**PROVIDED PASSAGE**
====================

The Story
Why it exists.
The beginning
Domitille Michalon Bertier designed Wings Femme for Police in 2006, drawing on the brand's Italian street confidence. The brief wasn't a girlish floral, it was something with polish underneath the petals. Police had spent decades building an identity around the self-made outsider, the person who carries their attitude into any room without apology. Wings Femme translated that energy into something softer but no less certain of itself.
The choice of iris as a structural note, not just a decorative one, sets Wings Femme apart from the typical fruity-floral template. Iris doesn't just smell pretty. It adds a powdery, slightly root-like depth that keeps the peony and rose from tipping into sweetness. Combined with the tartness of blackcurrant and red currant in the top, the composition threads between bright and warm, reaching for balance rather than any single extreme. Sandalwood in the base anchors the whole thing with a creaminess that survives hours.
The evolution
The opening hits tart and bright, blackcurrant and red currant have a sharpness that wakes up the nose before the pear softens it. Twenty minutes in, the peony takes over. Not alone: the rose is there, and underneath both, the iris starts building its powdery architecture. By the second hour, the florals have settled into something quieter. The drydown is where Wings Femme earns its keep, musk and sandalwood that smell like warm skin rather than perfume. Vanilla arrives last, barely announced. The whole thing lasts six to eight hours on most skin, with moderate sillage that stays intimate.
Cultural impact
Wings Femme arrived in 2006 as part of Police's broader fragrance expansion, a period when the brand was translating its fashion DNA into scent. It sits comfortably within the fruity-floral category but with enough powdery iris structure to feel considered rather than commercial. The fragrance has aged quietly, discontinued but still sought by those who remember it as a reliable, confident feminine option.

====================

**SOURCE MATERIAL**

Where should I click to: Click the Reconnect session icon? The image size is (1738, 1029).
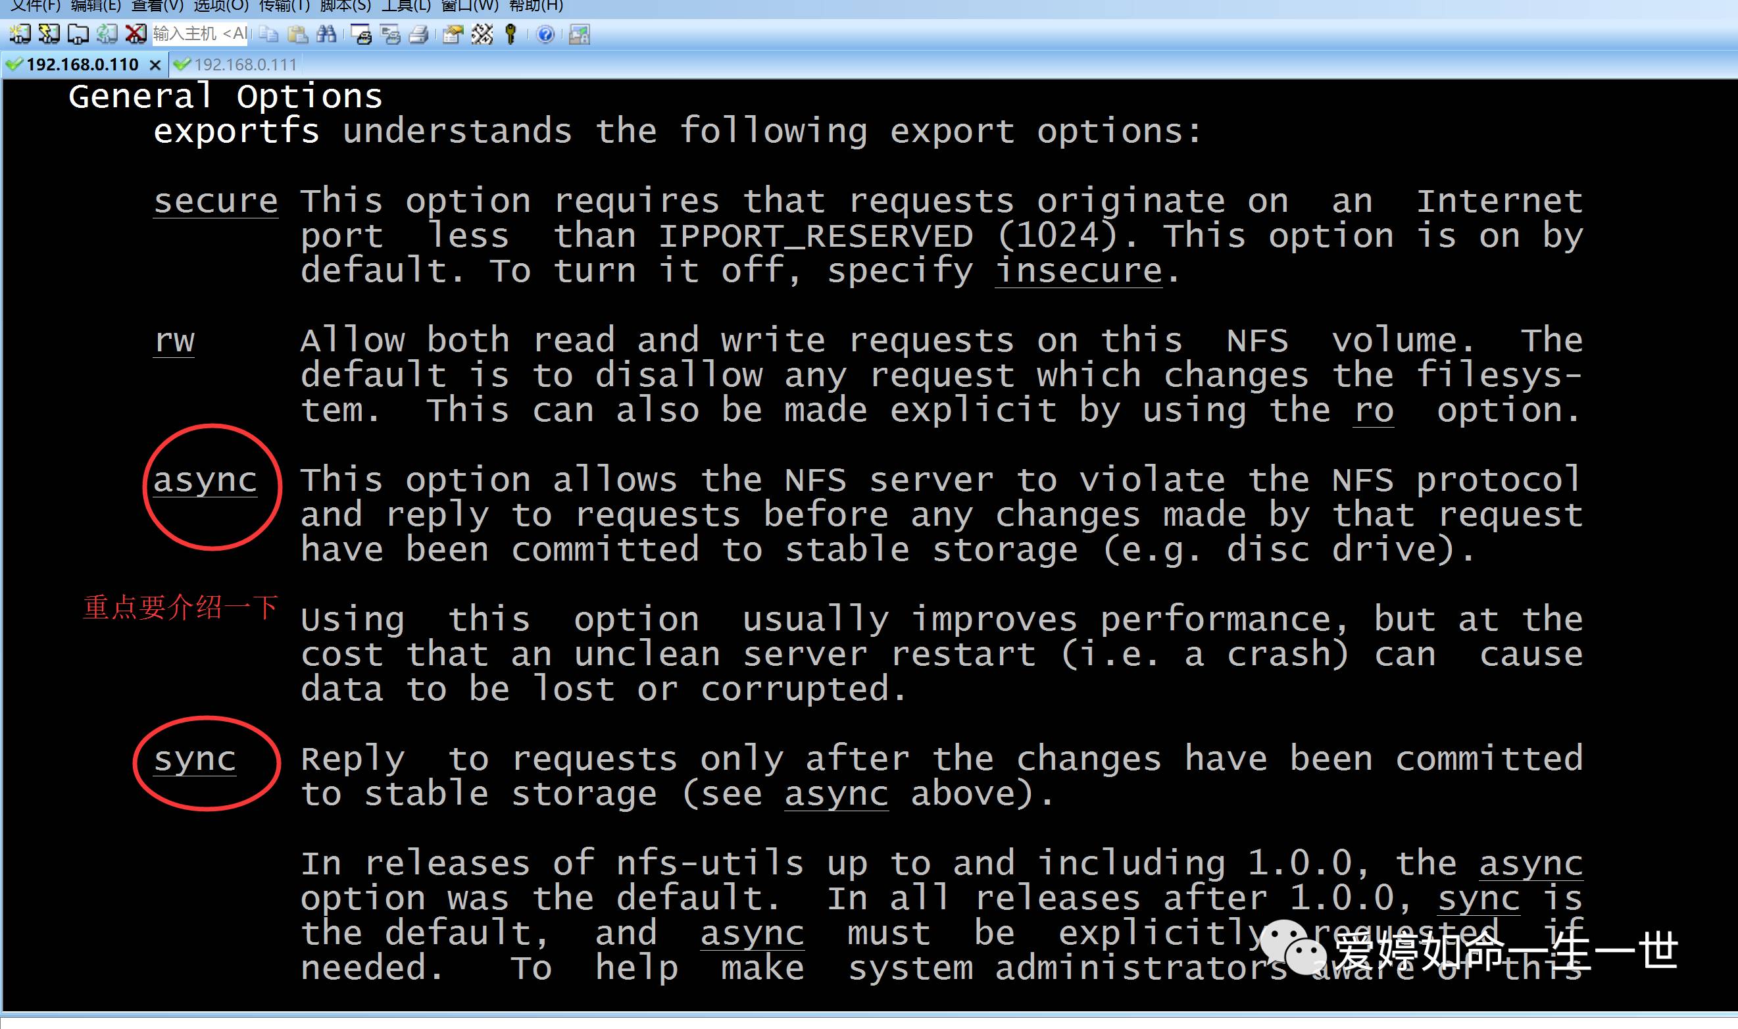pyautogui.click(x=107, y=33)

====================

**PROBLEM TO SOLVE**
Decide whether each statement below agrees with the Wings Femme fragrance history above. Answer yes or no for each, and quote the words of the text that decide it. (a) Wings Femme was designed in 2006. (b) Vanilla is the first note to appear when the fragrance is worn. (c) Wings Femme is still being produced.

**ANSWER SPACE**
(a) Yes: "Domitille Michalon Bertier designed Wings Femme for Police in 2006"
(b) No: "Vanilla arrives last, barely announced."
(c) No: "discontinued but still sought by those who remember it as a reliable, confident feminine option"